**Page extract:**

----

What? Bob Quits (www.bobquits.com) isn't the only anti-smoking campaign out there. The American Legacy Foundation (ALF) -- the same folks who trained a camera on quitter Ethan "Bob" Teicher of Brooklyn -- also have a women's version: the Circle of Friends. The Circle, launched in 2003, is aimed at the one in five American women who smokes.

Why? "We found that women really wanted [personal] support in their quit attempts," said ALF executive vice president Bernadette Toomey. "Men did not." Toomey said studies show that "with the help of friends, [female] smokers are 50 percent more likely to quit for good."

According the Centers for Disease Control and Prevention, nearly 70 percent of women smokers want to quit, but only 3 percent a year manage to do so.

----

**Stored records:**
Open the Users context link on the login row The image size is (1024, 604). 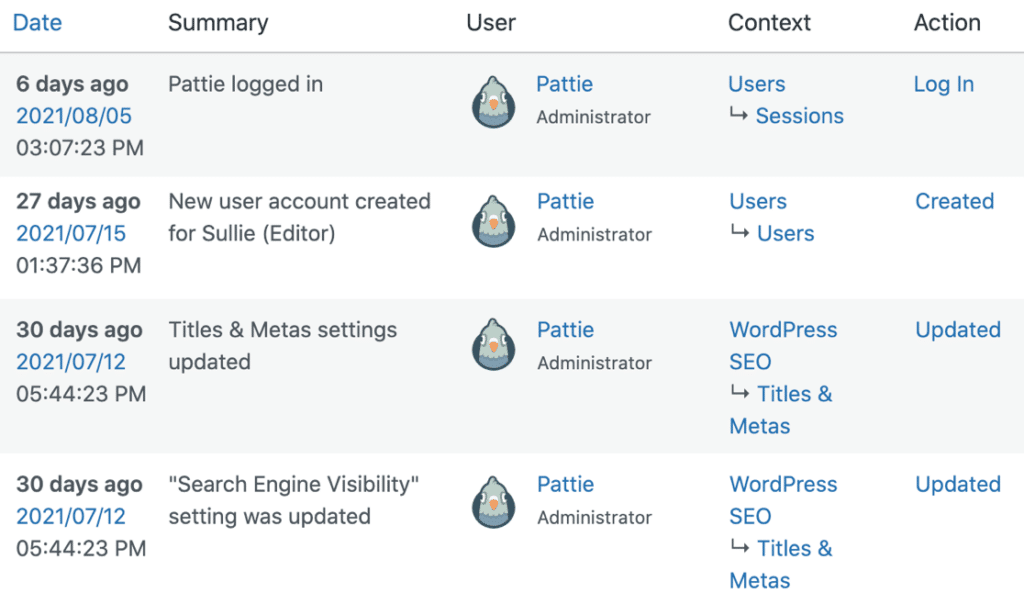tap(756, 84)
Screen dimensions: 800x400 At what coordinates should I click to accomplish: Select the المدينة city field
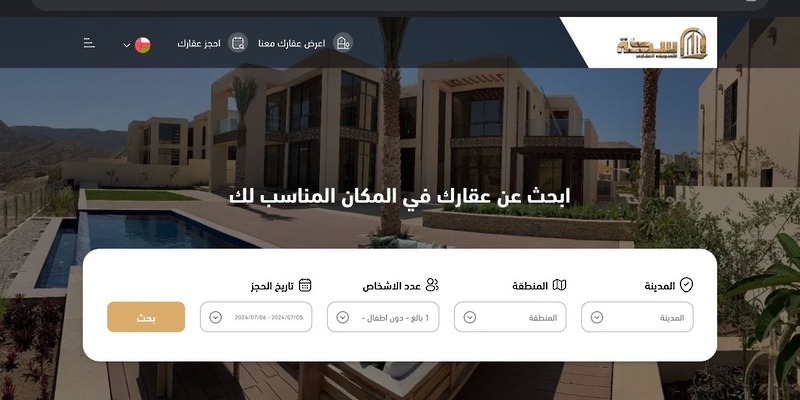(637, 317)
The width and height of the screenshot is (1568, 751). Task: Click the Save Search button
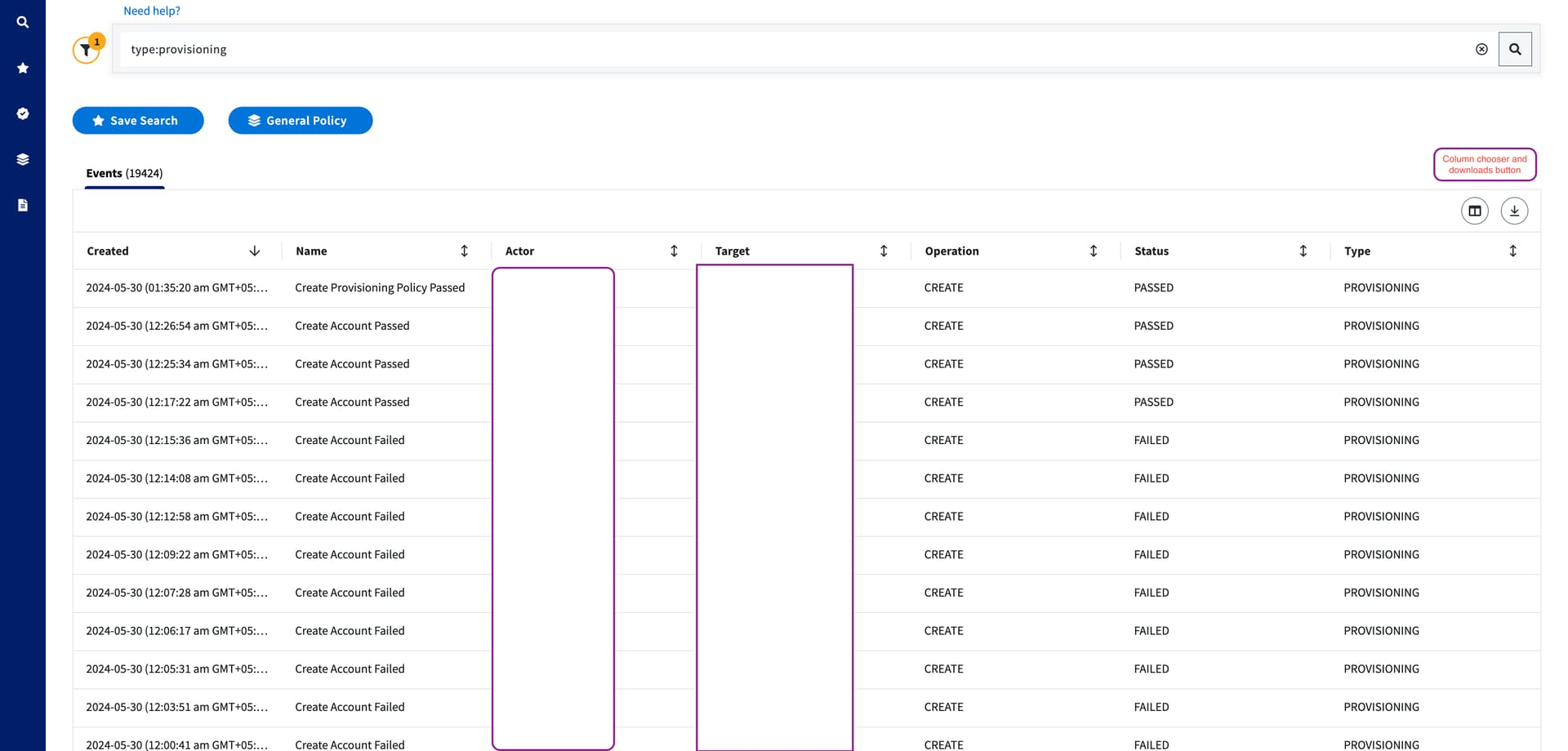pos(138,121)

----

**Problems to solve:**
A. Check each statement against the Circle of Friends passage and answer yes or no, quoting the words that decide it: (i) The Circle of Friends was launched in 2003. (ii) Toomey said men also wanted personal support when trying to quit. (iii) The CDC reports that nearly 70 percent of women smokers want to quit.
B. Resume the Circle of Friends passage, picking up after its final sentence.
The data shown above has no connection to the Circle of Friends passage.

**Answer list:**
A.
(i) Yes: "The Circle, launched in 2003"
(ii) No: "Men did not."
(iii) Yes: "nearly 70 percent of women smokers want to quit"

B.
How? The program, advertised widely on TV, billboards, women's magazines and some CVS stores, uses a Web site (www.join-the-circle.org) to deliver how-to-quit information and encourage smokers, their friends and family members. Among actions the site recommends to support those trying not to light up: mailing a "friendship coupon" -- good for a shared cup of coffee and a pep talk, or perhaps a manicure together, or a shared meal that, says the Web site, "tastes better when you're not smoking."

What else is female about it? Can you spell jewelry? The campaign logo -- a sunburst -- has been rendered into pins, pendants and charms meant to be worn, like the AIDS and breast cancer ribbons, to identify the wearer as part of a movement.